### What this task involves
Your answer should be the lines of the material that include the word "Expand".

==========

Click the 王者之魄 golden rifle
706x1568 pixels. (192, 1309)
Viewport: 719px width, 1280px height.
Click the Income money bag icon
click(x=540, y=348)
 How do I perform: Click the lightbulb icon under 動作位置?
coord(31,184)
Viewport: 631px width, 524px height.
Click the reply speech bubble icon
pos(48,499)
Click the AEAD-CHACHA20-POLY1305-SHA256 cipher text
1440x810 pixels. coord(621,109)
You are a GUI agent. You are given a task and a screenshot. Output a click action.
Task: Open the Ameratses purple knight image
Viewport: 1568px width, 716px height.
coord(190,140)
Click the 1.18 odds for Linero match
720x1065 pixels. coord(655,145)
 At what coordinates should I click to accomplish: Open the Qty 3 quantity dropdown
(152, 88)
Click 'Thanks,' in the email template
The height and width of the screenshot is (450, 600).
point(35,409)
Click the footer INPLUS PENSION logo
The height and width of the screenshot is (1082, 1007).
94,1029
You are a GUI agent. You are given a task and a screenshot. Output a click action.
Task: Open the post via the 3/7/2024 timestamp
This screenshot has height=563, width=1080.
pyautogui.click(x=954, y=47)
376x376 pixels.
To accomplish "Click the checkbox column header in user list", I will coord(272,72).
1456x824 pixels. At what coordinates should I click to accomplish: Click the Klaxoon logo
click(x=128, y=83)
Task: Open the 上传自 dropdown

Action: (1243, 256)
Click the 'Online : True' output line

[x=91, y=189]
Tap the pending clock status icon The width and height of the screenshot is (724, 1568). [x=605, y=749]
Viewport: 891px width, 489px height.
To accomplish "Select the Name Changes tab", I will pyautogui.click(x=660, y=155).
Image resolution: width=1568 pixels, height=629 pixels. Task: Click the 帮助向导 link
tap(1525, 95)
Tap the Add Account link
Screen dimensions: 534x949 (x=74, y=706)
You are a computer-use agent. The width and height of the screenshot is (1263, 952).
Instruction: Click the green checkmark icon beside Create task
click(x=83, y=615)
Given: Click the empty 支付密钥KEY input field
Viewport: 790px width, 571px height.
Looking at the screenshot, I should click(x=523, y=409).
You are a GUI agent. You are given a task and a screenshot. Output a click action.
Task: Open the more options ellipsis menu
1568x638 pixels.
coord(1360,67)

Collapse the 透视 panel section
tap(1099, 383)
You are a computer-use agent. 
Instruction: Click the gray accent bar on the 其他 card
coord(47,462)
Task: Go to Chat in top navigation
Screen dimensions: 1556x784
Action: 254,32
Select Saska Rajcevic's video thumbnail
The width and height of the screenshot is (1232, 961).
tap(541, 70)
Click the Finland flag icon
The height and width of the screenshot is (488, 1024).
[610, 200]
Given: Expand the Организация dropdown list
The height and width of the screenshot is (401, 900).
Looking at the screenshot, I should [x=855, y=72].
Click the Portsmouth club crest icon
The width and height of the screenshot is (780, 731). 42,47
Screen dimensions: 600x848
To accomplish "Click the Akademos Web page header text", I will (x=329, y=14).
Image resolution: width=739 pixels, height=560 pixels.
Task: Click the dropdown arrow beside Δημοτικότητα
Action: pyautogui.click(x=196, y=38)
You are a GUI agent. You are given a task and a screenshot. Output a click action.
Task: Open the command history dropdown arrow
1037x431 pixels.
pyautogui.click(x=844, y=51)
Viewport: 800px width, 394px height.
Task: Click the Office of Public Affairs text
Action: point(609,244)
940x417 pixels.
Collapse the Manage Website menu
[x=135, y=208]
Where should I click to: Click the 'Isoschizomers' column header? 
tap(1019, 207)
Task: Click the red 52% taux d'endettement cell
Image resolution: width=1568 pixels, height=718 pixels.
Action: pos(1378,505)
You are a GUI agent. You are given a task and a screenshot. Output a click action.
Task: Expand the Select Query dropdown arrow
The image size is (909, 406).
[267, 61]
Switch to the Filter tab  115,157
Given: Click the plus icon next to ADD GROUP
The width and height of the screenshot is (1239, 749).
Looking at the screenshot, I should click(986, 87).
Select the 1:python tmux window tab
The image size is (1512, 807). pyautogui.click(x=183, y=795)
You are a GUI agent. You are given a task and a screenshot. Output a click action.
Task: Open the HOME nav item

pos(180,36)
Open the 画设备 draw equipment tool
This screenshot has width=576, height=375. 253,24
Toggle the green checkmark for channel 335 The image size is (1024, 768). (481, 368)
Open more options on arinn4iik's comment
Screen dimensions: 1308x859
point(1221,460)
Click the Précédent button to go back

==========

### Output for this exercise
Given: Expand the Организация dropdown list
Task: Expand the Select Query dropdown arrow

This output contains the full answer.